Why Boards Fail: A Behavioral–Structural Synthesis of Recurrent Governance Breakdowns
Nada Kakabadse, Pingying ZhangABSTRACT
Research Question
Despite the global proliferation of regulatory reforms and formal oversight mechanisms, catastrophic governance failures remain a persistent feature of the corporate landscape. This study investigates why formally robust governance structures fail to prevent systemic breakdowns in practice and how such failures unfold as dynamic processes rather than discrete events.
Research Findings
Drawing on a theory‐synthesizing, case‐illustrative analysis, we develop a behavioral–structural drift framework. We identify eight recurrent drift patterns of governance breakdown across eight high‐profile corporate failures. Integrating insights from behavioral governance, organizational culture, voice and silence research, and institutional theory, we show how boards' capacity for oversight is progressively eroded.
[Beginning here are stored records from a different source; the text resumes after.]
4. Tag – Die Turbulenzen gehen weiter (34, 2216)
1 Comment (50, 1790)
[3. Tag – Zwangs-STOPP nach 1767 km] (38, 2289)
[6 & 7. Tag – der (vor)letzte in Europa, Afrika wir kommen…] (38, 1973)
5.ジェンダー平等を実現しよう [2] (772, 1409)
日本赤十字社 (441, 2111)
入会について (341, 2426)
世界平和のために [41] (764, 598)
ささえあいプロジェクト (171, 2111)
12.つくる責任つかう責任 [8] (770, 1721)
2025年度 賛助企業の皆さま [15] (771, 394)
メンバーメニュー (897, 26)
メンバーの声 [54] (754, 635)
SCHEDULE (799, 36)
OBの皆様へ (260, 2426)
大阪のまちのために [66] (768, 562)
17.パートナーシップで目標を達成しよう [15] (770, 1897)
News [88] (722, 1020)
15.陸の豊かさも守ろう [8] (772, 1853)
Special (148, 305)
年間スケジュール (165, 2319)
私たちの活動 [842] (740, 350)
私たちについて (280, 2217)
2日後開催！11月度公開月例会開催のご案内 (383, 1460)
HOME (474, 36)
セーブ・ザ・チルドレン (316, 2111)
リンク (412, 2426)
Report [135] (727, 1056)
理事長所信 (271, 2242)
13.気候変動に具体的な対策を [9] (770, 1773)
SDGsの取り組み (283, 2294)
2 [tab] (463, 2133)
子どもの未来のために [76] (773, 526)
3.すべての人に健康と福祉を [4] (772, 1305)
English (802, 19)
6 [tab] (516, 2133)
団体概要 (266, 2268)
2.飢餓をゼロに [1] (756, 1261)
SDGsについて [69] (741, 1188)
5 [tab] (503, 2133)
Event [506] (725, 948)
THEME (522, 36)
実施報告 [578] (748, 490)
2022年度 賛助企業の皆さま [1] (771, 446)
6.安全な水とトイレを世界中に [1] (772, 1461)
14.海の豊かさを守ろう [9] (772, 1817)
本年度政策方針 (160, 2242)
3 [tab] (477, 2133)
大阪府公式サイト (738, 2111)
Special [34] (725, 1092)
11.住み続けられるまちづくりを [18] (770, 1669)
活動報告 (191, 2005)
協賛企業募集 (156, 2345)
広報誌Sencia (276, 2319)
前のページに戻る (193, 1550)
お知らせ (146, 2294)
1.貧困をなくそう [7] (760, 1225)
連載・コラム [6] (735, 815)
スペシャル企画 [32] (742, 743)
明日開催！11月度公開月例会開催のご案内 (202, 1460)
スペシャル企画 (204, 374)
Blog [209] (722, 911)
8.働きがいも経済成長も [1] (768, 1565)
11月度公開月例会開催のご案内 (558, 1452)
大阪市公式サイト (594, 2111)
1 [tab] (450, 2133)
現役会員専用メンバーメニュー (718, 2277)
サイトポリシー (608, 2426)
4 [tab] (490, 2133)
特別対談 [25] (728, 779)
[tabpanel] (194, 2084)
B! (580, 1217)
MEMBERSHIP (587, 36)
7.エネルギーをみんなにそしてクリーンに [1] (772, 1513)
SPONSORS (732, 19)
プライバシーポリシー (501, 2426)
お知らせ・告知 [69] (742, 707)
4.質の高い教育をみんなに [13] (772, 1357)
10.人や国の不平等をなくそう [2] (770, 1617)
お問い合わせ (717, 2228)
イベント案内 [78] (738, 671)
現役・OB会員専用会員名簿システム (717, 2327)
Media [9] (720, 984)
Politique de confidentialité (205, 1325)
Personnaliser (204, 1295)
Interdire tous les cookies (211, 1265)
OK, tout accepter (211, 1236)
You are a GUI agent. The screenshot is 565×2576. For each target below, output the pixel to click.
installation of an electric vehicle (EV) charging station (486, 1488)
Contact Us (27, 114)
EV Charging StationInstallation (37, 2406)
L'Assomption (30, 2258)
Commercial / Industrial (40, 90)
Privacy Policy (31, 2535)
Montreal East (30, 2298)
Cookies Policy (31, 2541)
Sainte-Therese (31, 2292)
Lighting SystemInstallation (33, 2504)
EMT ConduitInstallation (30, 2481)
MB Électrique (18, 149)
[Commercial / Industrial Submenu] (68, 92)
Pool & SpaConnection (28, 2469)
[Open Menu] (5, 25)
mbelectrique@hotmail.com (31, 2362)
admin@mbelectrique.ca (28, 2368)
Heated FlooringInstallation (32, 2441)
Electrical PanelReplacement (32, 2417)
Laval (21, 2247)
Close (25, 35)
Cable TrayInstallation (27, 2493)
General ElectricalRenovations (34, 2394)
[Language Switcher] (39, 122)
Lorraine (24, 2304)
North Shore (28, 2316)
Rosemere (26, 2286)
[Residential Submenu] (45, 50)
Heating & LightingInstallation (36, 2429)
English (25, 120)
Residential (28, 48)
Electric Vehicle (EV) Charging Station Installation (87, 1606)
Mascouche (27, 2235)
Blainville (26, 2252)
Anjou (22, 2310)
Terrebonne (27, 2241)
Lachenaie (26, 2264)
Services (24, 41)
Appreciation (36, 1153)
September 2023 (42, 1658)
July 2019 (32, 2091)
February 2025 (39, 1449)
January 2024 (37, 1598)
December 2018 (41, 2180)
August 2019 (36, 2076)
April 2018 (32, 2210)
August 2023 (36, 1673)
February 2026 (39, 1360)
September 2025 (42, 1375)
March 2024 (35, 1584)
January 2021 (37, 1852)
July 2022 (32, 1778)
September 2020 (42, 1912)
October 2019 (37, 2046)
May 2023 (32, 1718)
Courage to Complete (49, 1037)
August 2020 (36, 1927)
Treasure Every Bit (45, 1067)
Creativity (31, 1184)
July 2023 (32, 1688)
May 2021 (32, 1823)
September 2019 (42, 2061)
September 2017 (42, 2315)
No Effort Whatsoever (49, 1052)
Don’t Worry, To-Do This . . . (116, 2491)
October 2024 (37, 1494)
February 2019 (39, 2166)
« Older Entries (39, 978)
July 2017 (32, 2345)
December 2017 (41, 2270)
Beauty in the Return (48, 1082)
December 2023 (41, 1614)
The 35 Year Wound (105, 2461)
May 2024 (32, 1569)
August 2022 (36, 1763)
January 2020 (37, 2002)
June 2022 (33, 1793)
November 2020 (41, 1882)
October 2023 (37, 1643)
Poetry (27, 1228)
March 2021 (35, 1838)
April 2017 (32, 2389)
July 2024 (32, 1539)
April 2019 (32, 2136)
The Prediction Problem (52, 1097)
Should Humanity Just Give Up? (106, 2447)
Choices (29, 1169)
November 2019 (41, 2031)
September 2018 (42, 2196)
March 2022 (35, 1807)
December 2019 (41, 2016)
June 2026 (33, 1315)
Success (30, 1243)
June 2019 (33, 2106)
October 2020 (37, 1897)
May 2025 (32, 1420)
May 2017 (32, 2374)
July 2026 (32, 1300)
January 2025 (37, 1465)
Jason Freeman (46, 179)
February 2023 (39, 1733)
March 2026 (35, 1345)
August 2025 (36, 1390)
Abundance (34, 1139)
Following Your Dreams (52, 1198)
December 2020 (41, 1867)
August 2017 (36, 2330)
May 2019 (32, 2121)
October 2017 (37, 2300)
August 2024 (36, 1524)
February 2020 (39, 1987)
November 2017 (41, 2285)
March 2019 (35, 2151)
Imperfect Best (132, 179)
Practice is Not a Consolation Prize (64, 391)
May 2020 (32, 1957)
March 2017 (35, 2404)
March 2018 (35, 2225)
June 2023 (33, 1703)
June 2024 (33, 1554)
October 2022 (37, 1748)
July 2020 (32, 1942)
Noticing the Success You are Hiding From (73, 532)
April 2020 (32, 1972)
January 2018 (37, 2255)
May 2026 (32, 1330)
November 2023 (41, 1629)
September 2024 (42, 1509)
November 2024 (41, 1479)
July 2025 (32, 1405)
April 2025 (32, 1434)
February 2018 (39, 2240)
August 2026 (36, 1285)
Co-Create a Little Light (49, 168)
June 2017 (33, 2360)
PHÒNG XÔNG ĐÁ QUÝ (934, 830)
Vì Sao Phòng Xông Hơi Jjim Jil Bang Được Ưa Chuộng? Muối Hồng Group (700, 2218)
We further demonstrate how governance and contextual conditions can intensify these drift processes, suppress dissent, and weaken escalation and timely intervention.
Theoretical Implications
This study advances corporate governance research by reconciling structural and behavioral explanations to offer a dynamic behavioral account of board failure. The framework theorizes erosion processes across the following three interrelated levels: individual directors, the board as a collective, and the wider institutional environment. Six propositions are developed to guide future empirical research on the dynamics of governance failure.
Practitioner Implications
Formal structures, independence, and compliance are necessary but insufficient for effective governance. To mitigate drift, boards should strengthen role clarity, institutionalize routines that legitimize challenge, and reinforce accountability practices that sustain independent judgment and counter managerial capture.